Sanno che l'ingiustizia del mondo si è accumulata così a lungo e così complicatamente
che prenderla d'assalto rischia di moltiplicare il disastro. Sanno che la loro potenza è
grandiosa, e la portano all'occhiello, ma che la capacità effettiva di governare il mondo
e anche solo di ripararlo qua e là è infima: e si sono persuasi che l'inerzia sia meno
arrischiata che l'iniziativa. Tanto, finché dura, sono gli altri a soccombere: africani,
e foresta pluviale, e il cielo -neanche il cielo è di tutti. I ragazzi, al contrario,
ricevono quella notizia, e corrono a fare qualcosa: se non altro, a tirare la loro pietra.

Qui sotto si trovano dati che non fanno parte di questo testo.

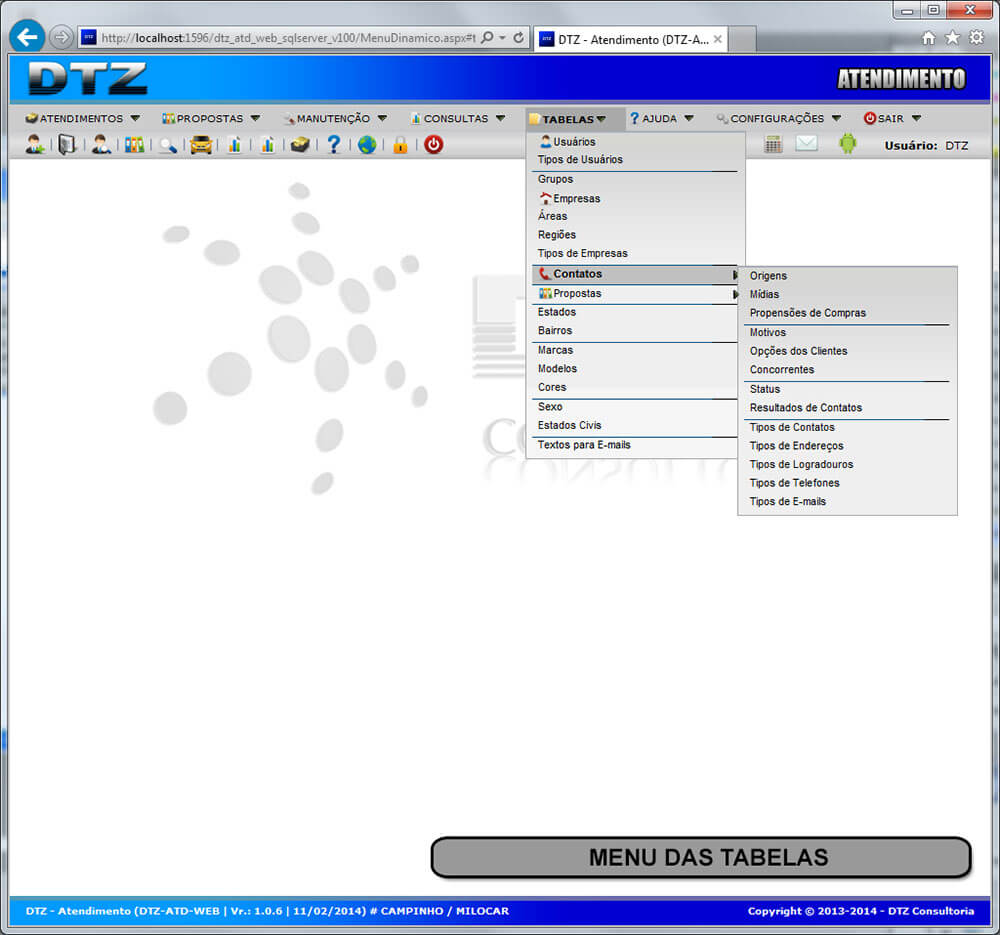Click Textos para E-mails menu item
The image size is (1000, 935).
584,445
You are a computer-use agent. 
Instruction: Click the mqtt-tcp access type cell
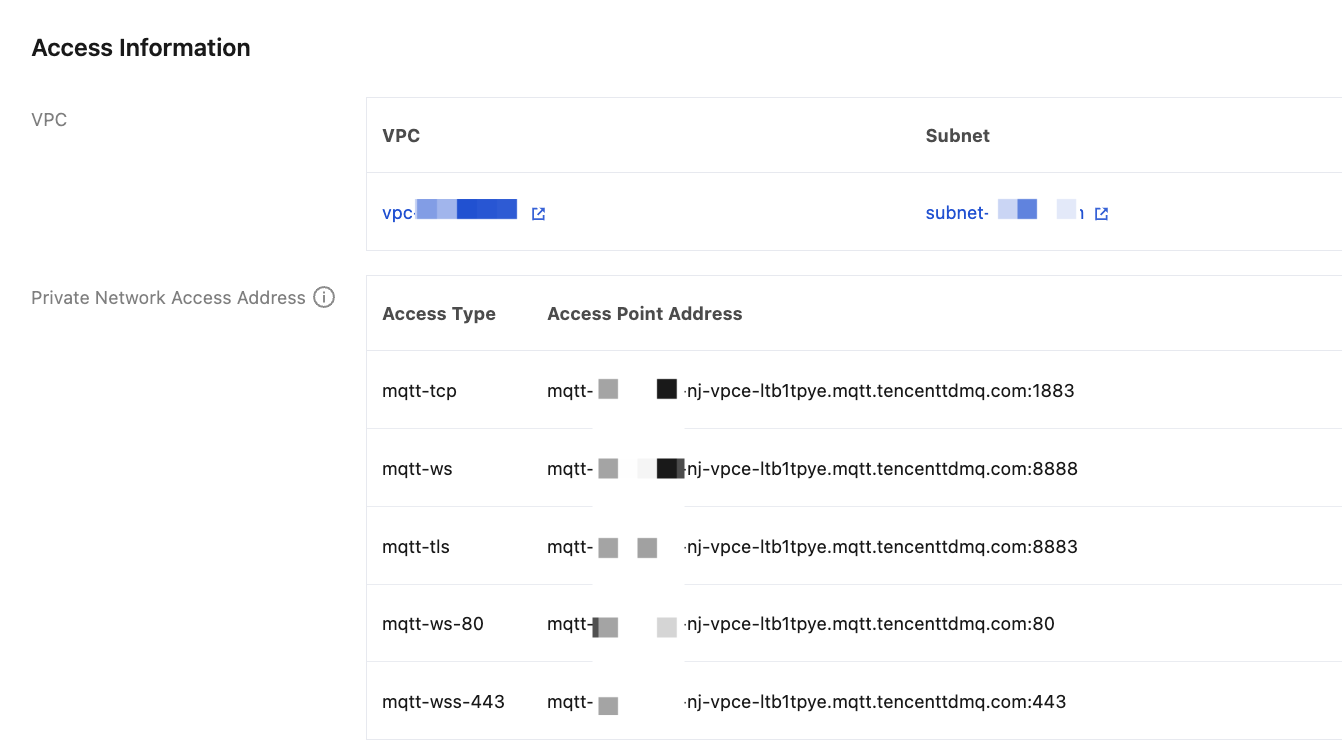tap(419, 390)
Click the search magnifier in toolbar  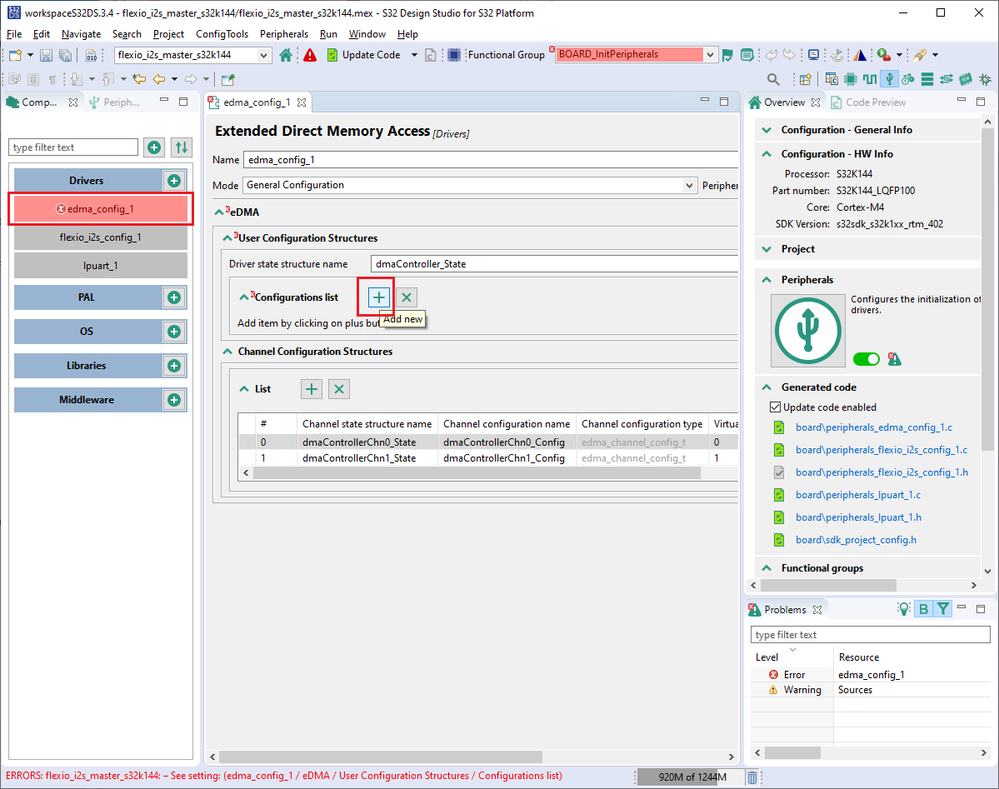(773, 79)
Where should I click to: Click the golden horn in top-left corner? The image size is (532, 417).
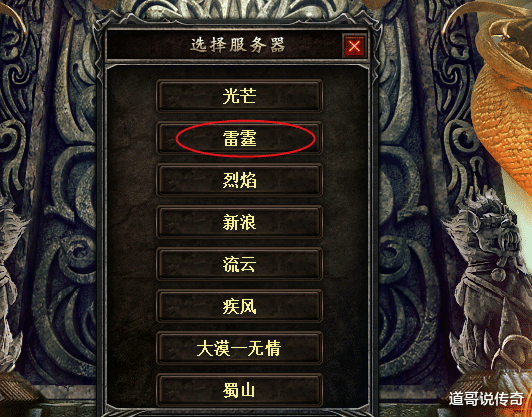[14, 17]
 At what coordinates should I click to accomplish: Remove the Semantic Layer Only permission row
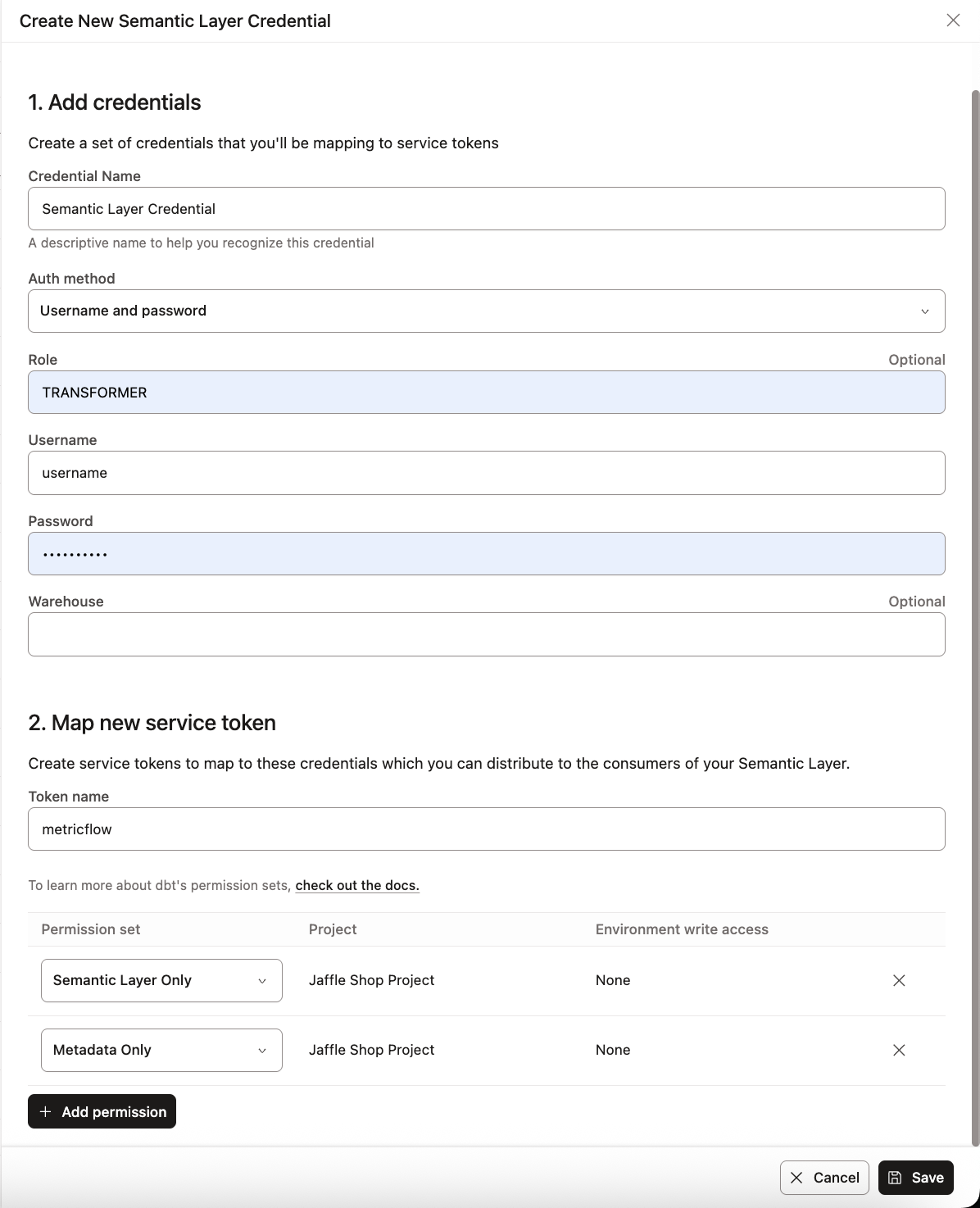pos(899,980)
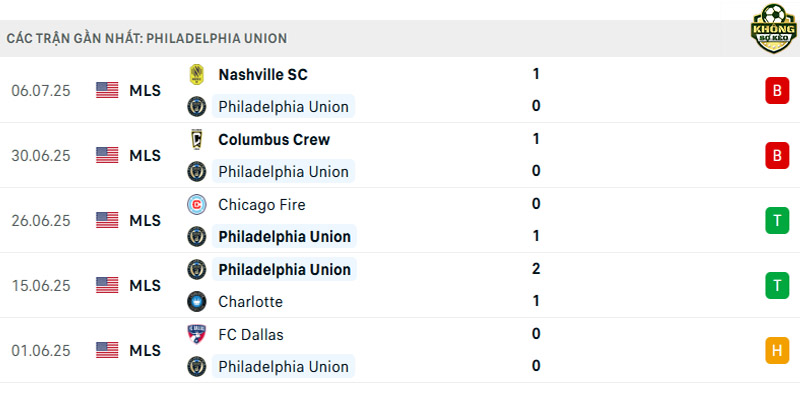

I ragazzi non sanno ancora che l'inerzia dell'ingiustizia accumulata è troppo forte per
esser presa d'assalto frontale, e non se ne convinceranno certo se qualcuno prova a
spiegarglielo. Hanno ragione di dubitarne, della spiegazione e dello spiegatore. Allora,
rinunciare? No, certo. Ma per esempio, quando si dissuade dalla tentazione della violenza
(di ammirare la violenza, prima ancora che di attuarla) si trovino argomenti che esigono
un di più di coraggio e di dedizione, non un di meno. La non violenza non è più
ordinaria, o più pavida, più "facile": al contrario. La violenza trovò tante
ragioni per essere giustificata e perfino santificata: patriottica, rivoluzionaria,
difensiva, necessaria a battezzare l'uomo nuovo... A volte erano alibi per una tentazione
alla violenza fine a se stessa: ma bisogna dire ora che è ancora più stupida e ignobile
la pretesa di giustificarla con la legge della società mediatica e della
"visibilità". "Senza un po' di violenza, niente prime pagine, niente
televisioni...". Si resti, allora, invisibili. Sono fin troppe le circostanze di
prepotenza stupro e umiliazione in cui anche il più accorato fautore della non violenza
è costretto ad ammettere una legittima difesa, per non dover escogitare la violenza come
mezzo di richiamo pubblicitario. Fuori dal dovere di soccorso, la violenza dev'essere per
sé al bando, come corruttrice di ogni fine cui venga subordinata: non per l'inefficacia,
dunque, ma per l'ignobiltà, irriscattabile da qualunque efficacia. Un intero universo
culturale sta dietro l'omaggio reso alla violenza: per alcuni di noi anche un'esperienza
generazionale e personale. Qualcosa in cui si è creduto, e che si è ripudiato.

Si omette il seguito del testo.